De nombreuses commissions débattirent tandis que l’on préparait les prochaines expériences. Parmi les participants se trouvaient quelques anciens qui avaient connu le monde d’avant, mais dès qu’ils évoquèrent l’ouverture de la boîte de Pandore, ils furent vertement remis en place par le président du comité scientifique leur rappelant la loi universelle plaçant la science comme seule croyance autorisée, rationnelle et incontestable.
Raabe travaillait déjà sur une machine plus performante lorsqu’il reçut des directives du DRDS: il lui était demandé de suspendre ses travaux sous leur forme actuelle, leur développement (jugé trop philanthrope) étant incompatible avec l’établissement du nouveau programme “Vie et Obsolescence” sur lequel travaillait le gouvernement.
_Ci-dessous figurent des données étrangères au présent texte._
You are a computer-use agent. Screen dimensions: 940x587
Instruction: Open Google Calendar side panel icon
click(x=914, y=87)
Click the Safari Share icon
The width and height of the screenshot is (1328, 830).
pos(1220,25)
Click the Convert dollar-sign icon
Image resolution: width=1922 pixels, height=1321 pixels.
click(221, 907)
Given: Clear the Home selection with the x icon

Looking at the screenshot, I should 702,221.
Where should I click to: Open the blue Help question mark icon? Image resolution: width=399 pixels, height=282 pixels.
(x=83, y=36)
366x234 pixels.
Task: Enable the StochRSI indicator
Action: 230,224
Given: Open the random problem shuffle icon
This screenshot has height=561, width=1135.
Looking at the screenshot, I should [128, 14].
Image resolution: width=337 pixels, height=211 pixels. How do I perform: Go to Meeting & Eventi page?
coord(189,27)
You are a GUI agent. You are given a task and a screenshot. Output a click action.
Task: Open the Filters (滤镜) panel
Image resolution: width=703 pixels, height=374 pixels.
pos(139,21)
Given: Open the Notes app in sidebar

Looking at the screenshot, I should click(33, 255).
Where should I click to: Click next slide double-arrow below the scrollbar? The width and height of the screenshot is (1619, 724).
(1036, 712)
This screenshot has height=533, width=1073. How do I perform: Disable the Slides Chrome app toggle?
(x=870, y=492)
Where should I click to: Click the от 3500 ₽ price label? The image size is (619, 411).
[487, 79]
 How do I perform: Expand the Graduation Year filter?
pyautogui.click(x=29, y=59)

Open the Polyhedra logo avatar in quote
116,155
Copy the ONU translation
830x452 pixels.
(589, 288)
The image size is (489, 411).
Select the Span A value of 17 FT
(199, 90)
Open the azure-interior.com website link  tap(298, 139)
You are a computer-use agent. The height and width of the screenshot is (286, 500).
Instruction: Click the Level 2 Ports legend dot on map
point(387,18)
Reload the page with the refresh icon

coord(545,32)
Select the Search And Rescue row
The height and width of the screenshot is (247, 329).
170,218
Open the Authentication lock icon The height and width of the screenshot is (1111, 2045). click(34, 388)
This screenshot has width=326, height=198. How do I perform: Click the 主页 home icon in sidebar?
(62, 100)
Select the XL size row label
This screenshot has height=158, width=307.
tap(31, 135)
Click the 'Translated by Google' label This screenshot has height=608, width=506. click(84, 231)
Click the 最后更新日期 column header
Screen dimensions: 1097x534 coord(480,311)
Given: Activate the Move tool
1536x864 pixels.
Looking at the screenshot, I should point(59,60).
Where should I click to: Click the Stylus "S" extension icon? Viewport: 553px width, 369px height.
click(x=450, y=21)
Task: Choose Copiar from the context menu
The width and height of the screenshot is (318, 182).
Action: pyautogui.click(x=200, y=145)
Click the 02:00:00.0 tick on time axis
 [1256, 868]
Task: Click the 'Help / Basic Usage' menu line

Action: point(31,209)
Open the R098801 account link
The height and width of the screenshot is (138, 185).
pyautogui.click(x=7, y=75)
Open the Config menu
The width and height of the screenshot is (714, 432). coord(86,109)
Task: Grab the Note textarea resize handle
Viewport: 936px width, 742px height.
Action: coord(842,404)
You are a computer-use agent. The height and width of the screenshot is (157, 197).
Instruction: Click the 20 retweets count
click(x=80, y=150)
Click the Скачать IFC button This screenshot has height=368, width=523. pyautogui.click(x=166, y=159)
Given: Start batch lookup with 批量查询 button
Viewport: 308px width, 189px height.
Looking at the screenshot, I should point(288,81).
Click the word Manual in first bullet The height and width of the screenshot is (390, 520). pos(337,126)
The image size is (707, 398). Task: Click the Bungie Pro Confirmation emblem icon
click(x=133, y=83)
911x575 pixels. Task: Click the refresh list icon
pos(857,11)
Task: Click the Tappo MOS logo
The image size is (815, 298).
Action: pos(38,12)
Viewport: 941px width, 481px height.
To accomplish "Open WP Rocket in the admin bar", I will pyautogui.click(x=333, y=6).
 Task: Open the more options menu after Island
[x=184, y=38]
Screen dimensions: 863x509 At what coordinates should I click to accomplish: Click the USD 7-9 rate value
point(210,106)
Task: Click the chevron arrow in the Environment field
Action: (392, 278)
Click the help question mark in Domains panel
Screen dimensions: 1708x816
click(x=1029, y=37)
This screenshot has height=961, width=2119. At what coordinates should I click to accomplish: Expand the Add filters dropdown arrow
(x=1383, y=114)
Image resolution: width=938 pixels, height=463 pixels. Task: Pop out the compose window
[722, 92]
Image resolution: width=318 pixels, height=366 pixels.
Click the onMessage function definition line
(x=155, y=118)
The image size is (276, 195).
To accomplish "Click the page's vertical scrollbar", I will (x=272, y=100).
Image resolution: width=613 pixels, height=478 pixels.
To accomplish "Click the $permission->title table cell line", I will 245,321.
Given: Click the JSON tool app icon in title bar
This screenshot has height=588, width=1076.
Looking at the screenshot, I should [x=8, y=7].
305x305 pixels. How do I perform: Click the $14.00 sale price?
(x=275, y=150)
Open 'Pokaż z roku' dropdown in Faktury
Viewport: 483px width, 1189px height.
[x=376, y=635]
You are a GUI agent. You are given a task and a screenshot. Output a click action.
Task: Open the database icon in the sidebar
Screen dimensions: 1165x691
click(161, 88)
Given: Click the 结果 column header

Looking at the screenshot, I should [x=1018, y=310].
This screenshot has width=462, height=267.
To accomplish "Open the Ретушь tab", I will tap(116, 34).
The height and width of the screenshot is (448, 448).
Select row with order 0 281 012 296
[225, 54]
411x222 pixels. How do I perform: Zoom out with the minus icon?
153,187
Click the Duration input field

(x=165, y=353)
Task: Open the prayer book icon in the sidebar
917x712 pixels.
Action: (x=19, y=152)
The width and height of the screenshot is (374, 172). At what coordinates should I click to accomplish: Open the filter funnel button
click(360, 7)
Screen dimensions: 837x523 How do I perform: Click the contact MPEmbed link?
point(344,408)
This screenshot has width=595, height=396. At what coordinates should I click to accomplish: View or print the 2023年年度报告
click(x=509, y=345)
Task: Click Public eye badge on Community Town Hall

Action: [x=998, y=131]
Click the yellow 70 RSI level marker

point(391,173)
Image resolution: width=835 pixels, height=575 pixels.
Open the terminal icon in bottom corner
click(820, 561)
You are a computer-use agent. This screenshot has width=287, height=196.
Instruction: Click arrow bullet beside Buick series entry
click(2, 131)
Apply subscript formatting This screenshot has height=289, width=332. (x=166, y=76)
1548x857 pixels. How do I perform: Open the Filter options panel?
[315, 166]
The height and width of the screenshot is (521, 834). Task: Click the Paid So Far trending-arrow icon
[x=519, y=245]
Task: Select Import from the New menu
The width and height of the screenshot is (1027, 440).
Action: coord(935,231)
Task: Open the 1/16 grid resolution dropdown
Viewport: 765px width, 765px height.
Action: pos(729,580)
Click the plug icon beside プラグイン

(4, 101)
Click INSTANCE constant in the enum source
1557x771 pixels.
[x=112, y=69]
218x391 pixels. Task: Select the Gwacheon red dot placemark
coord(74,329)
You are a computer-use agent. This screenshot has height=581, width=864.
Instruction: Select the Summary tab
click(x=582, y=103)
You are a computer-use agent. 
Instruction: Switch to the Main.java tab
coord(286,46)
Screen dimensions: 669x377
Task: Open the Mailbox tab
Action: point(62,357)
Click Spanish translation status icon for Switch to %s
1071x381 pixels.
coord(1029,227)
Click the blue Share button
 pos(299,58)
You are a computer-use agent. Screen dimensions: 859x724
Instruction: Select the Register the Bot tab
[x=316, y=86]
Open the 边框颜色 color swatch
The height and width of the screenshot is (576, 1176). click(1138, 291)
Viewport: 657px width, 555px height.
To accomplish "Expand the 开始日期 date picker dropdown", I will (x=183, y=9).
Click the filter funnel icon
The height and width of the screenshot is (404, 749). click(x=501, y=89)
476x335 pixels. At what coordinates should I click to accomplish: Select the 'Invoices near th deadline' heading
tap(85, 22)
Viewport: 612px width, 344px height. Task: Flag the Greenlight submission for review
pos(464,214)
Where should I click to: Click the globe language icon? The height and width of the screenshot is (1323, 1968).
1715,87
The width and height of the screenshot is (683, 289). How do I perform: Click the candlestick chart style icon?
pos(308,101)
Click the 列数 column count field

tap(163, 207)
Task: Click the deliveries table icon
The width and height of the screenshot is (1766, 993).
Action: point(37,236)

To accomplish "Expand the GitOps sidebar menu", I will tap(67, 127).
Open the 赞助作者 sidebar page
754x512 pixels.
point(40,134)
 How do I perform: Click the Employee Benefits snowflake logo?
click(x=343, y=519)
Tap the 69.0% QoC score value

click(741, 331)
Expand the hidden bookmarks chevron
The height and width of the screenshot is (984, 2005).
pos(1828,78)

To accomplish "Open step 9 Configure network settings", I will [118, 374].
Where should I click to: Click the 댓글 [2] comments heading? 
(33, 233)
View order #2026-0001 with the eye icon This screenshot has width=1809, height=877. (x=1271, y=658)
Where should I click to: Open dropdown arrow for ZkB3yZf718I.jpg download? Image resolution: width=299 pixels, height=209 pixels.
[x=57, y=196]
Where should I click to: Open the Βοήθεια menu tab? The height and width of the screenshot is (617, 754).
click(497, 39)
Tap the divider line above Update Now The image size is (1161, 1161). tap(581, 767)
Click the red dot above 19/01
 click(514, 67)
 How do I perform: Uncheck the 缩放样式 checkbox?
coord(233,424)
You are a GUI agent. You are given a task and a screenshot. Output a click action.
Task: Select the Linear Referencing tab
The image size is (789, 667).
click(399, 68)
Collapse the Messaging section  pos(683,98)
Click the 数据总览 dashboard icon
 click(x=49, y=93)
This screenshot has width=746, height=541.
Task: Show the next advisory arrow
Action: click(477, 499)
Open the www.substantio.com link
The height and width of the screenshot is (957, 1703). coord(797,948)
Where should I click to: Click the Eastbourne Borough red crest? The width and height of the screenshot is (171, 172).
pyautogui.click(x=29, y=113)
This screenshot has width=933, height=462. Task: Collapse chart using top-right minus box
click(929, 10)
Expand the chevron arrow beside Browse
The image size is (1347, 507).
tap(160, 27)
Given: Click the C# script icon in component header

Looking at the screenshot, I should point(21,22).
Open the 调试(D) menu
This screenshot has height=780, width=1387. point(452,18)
Ce programme, complémentaire de celui intitulé “Naissance et Efficience” déjà en place depuis près d’un siècle, consistait à réguler la surpopulation par une incitation financière profitant à la famille du souscripteur autorisant par contrat son euthanasie dès l’apparition d’affections graves ou d’infirmité invalidante due à un accident; par ce biais, le Ministère de la Santé devait faire de substantielles économies sur autant de traitements lourds qu’il n’aurait pas à financer. Ainsi, les recherches de Raabe ne pouvaient-elles présenter d’intérêt autre que dans le domaine militaire où l’on pouvait envisager la création d’entités purement synthétiques capables de se régénérer en milieu hostile, et sans le moindre affect.
Le thème n’était pas nouveau: bien des romans de science-fiction, relayés par le cinéma, avaient évoqué le contrôle du monde par les machines, mais la réalité se présentait autrement, car aucune conscience apparente ne semblait animer ces organismes complexes dont la finalité se résumait à leur simple fonction.
Rüdiger Raabe mourut, d’autres biologistes travaillèrent longtemps après lui sur le développement souhaité par le DRDS, mais les espoirs suscités par sa découverte laissaient des amertumes que le rationalisme forcené ne pouvait admettre: ces organismes d’un nouveau genre, adaptables à toute situation de support ou de complémentarité dès qu’ils étaient associés à l’être humain, entamaient leur propre obsolescence lorsque leur dessein programmé se révélait contraire au principe de vie, comme si l’existence première de ces cellules synthétiques avaient conservé la mémoire de leur mystère.
Le dernier exo-squelette de ce type élaboré par le DRDS fut nommé Omega; il devait non seulement permettre à un combattant blessé de puiser de l’énergie, mais également de servir de bombe si la situation devenait désespérée. Sous l’oeil attentif d’un rassemblement de notables, politiques, savants et militaires, Oméga démontra sur le terrain sa capacité à soutenir le blessé, lui administrant du sérum ou des antalgiques par voie mucosale, mais lorsqu’elle reçut le signal de déclenchement de la mise à feu, Omega se figea et émit des crépitements jusqu’à la chute éparse de la machine qui, de par un ordre contraire à sa conscience, venait de réduire en moins d’une minute trois cent cinquante mille euros de potentiel destructeur en une masse grise, fumante et irrécupérable.
Ces expériences à des fins militaires furent abandonnées; pour le sens de l’histoire, on n’hésita pas à salir la réputation de Raabe en prétendant qu’il avait volontairement introduit un gène inhibiteur dans le programme de développement des cellules, rappelant ainsi “que la morale d’un autre âge était le pire frein au développement de la science, source de tout espoir pour l’avenir du genre humain”.
Mais les quelques savants qui avaient su, en leur temps, élever la voix contre ces recherches iniques avaient fait école, avec comme signe de ralliement l’ADN cruciforme de cette cellule synthétique qui avait miraculeusement reçu le don de la vie.
Une nouvelle bataille venait de commencer.